Siyasal şeytan imajına kapılanlarımız, bireyle ve dolayısıyla fert fert bizzat bizimle uğraşan şeytanı göz ardı ederken şeytanı salt bireyle uğraşan bir varlık olarak algılayanlarımız da çağın müstekbirlerinin şeytanî yönlerini göz ardı ettiler.

Siyasal şeytan imajına kapılanlarımız, bireyin iradesini yok sayıp bütün kötülükleri çağın zorbalarının dayatması bildiler. Çağın müstekbirlerinden beri olduğumuzu beyan ederken, farkında olmadan, o müstekbirlere “tanrısal” nitelikler yüklediler. Onları “her istediklerini yapabilen” olağanüstü güçler gibi tanıttılar. Şeytanı artık tekaütte tutarken şeytana kanan birey ve toplumları tamamen masumlaştırdılar.

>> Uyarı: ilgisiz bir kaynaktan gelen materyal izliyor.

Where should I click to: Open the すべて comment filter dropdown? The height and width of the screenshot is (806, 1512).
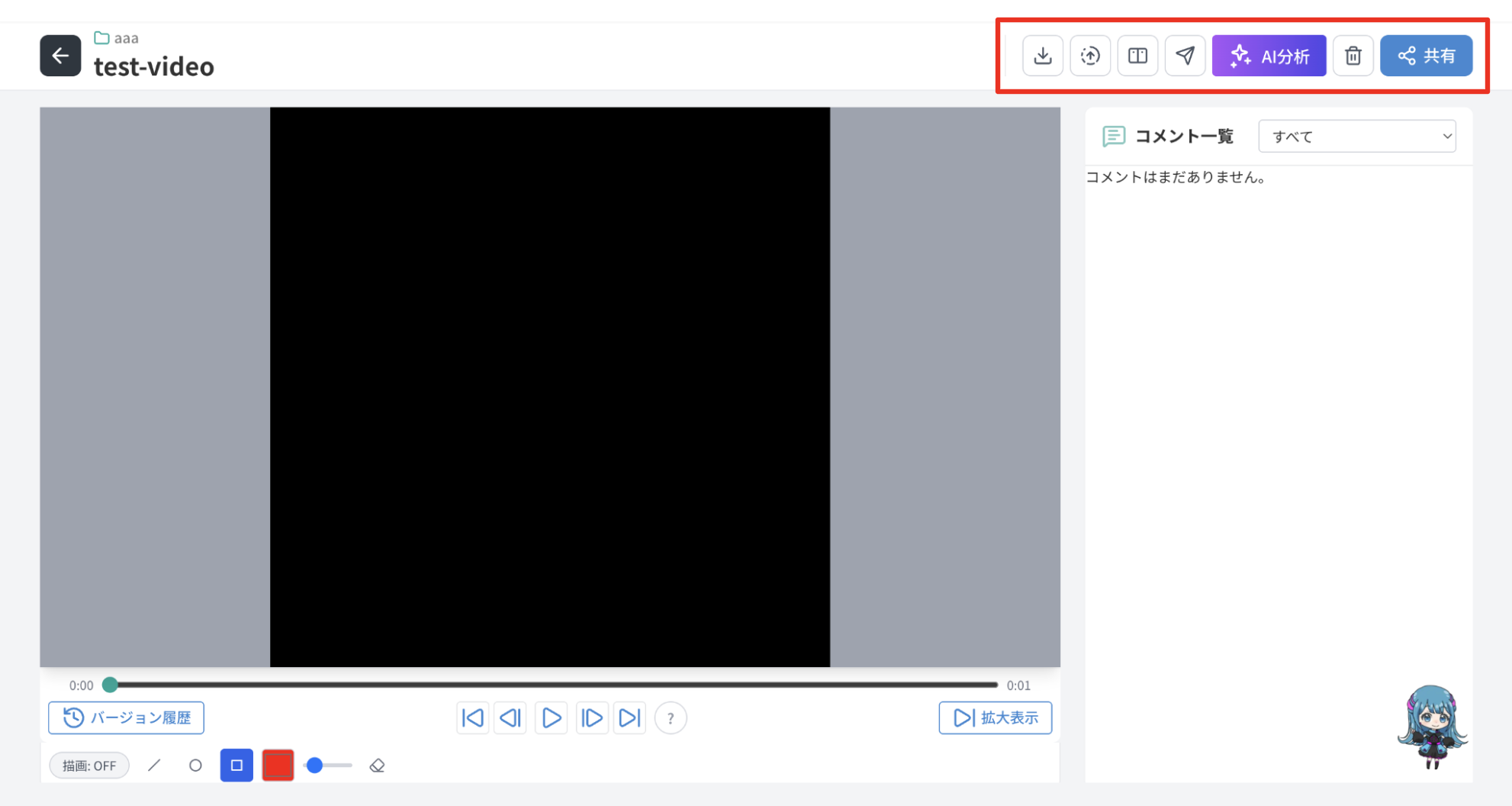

Onları iradelerini kullanamayan, çağın müstekbirlerine ister istemez boyun eğen iradesizler olarak tasavvur ettiler. Bu, genel anlamda birey ve hatta toplumun ihmaline yol açtı.  

Şeytanı salt bireyle uğraştığını düşünenlerimiz de çağın zorbalarının bireye kurduğu pusuları yok saydılar. Bütün kötülükleri salt şeytanla zavallı birey arasındaki bir ilişkiye bağladılar. Kötülükleri tamamen şeytana kanan zayıf bireylerin eseri olarak gördüler. Çağın müstekbirlerinin birey ve topluma dayatmalarını yok saydılar. Müstekbirlere söyleyecek bir sözleri olmadı. Zira müstekbirlerin birey ve topluma yönelik baskısını bilmediler ya da yok saydılar. Neticede çağın gerisinde kaldılar.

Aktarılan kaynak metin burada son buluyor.